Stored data
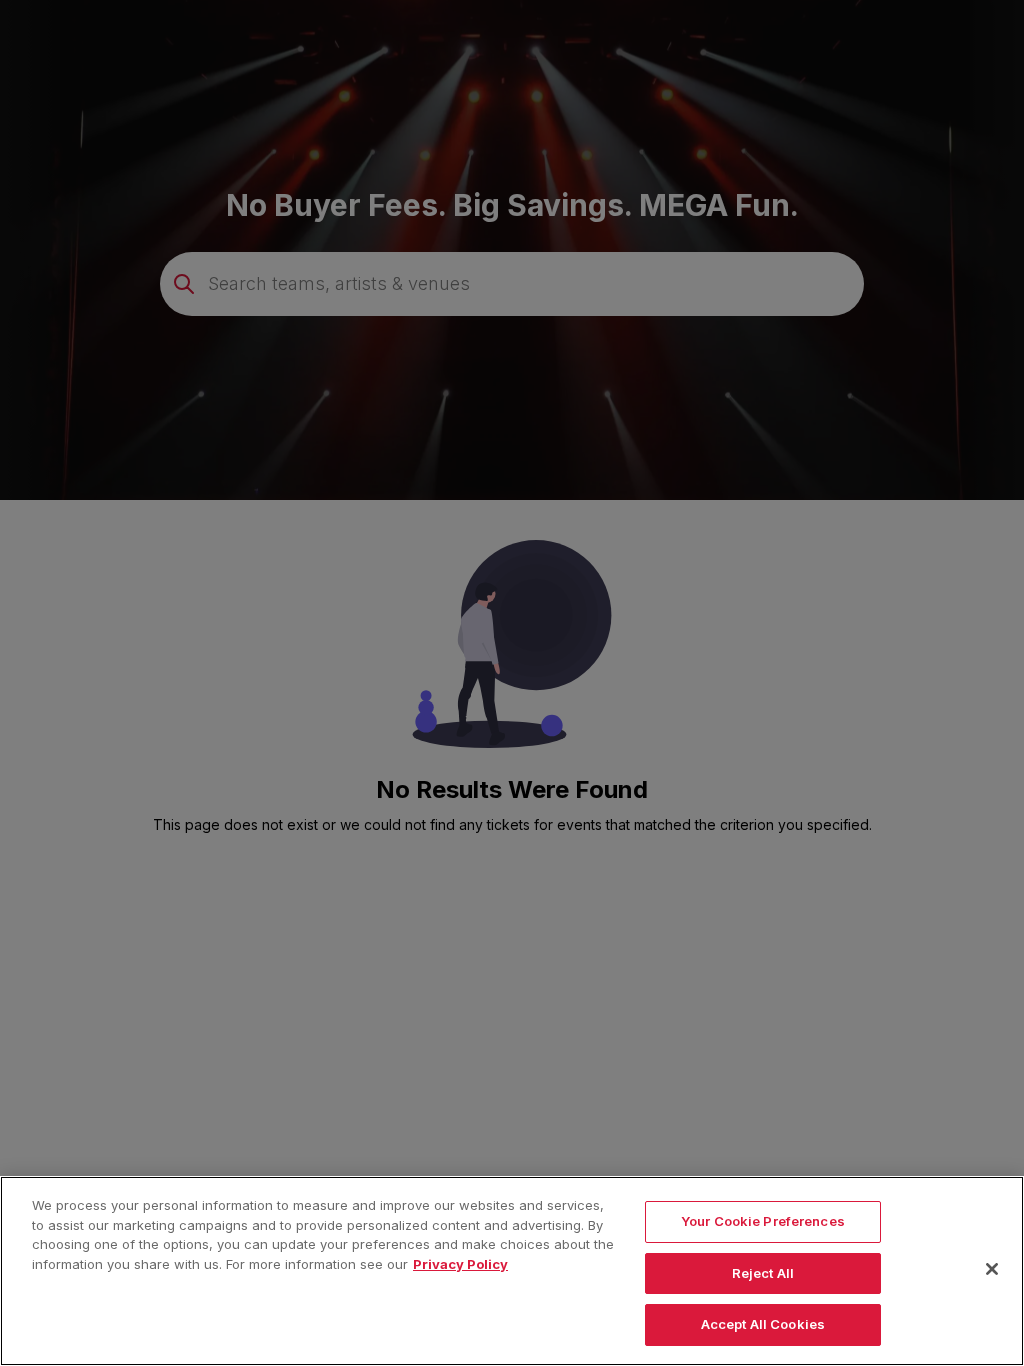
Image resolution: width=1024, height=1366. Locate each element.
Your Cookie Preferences (763, 1221)
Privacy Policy (460, 1264)
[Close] (992, 1269)
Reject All (763, 1273)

* Assignment *
Make an exact copy of the records shown above, without the pictures.

* Answer to this exercise *
Image resolution: width=1024, height=1366. Locate each element.
Your Cookie Preferences (763, 1221)
Privacy Policy (460, 1264)
[Close] (992, 1269)
Reject All (763, 1273)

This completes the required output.